▶ Data records:
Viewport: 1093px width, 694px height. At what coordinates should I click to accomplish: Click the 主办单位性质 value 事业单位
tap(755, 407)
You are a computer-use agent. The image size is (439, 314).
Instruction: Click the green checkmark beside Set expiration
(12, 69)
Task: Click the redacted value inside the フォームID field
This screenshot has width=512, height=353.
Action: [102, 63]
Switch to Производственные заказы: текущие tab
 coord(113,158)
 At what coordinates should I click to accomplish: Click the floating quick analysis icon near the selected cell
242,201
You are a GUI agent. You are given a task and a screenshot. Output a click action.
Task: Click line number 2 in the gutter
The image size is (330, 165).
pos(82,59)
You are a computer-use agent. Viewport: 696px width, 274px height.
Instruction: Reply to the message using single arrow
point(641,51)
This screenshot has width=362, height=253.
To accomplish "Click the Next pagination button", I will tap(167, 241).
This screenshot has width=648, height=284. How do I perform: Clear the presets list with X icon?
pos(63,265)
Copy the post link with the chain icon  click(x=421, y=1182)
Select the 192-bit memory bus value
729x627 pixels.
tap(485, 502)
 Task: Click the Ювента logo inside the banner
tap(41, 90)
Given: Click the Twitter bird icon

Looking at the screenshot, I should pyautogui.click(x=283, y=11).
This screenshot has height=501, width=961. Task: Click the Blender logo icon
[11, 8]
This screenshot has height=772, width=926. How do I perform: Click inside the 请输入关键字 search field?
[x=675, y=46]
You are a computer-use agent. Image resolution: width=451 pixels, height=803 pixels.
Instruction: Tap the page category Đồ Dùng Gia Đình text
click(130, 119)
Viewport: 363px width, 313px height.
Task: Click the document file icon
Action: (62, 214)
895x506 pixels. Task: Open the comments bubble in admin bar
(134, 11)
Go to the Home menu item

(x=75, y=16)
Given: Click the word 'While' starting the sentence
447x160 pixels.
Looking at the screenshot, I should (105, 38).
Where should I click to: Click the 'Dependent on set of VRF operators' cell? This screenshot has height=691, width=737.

▶ Assignment: For this exercise, transcribe the whole listing verbatim.

▶ Written solution:
Viewport: 1093px width, 694px height. At what coordinates should I click to accomplish: Click the 主办单位性质 value 事业单位
tap(755, 407)
You are a computer-use agent. The image size is (439, 314).
Instruction: Click the green checkmark beside Set expiration
(12, 69)
Task: Click the redacted value inside the フォームID field
This screenshot has width=512, height=353.
Action: [102, 63]
Switch to Производственные заказы: текущие tab
 coord(113,158)
 At what coordinates should I click to accomplish: Click the floating quick analysis icon near the selected cell
242,201
You are a GUI agent. You are given a task and a screenshot. Output a click action.
Task: Click line number 2 in the gutter
The image size is (330, 165).
pos(82,59)
You are a computer-use agent. Viewport: 696px width, 274px height.
Instruction: Reply to the message using single arrow
point(641,51)
This screenshot has width=362, height=253.
To accomplish "Click the Next pagination button", I will tap(167, 241).
This screenshot has width=648, height=284. How do I perform: Clear the presets list with X icon?
pos(63,265)
Copy the post link with the chain icon  click(x=421, y=1182)
Select the 192-bit memory bus value
729x627 pixels.
tap(485, 502)
 Task: Click the Ювента logo inside the banner
tap(41, 90)
Given: Click the Twitter bird icon

Looking at the screenshot, I should pyautogui.click(x=283, y=11).
This screenshot has height=501, width=961. Task: Click the Blender logo icon
[11, 8]
This screenshot has height=772, width=926. How do I perform: Click inside the 请输入关键字 search field?
[x=675, y=46]
You are a computer-use agent. Image resolution: width=451 pixels, height=803 pixels.
Instruction: Tap the page category Đồ Dùng Gia Đình text
click(130, 119)
Viewport: 363px width, 313px height.
Task: Click the document file icon
Action: (62, 214)
895x506 pixels. Task: Open the comments bubble in admin bar
(134, 11)
Go to the Home menu item

(x=75, y=16)
Given: Click the word 'While' starting the sentence
447x160 pixels.
Looking at the screenshot, I should (105, 38).
Where should I click to: Click the 'Dependent on set of VRF operators' cell? This screenshot has height=691, width=737.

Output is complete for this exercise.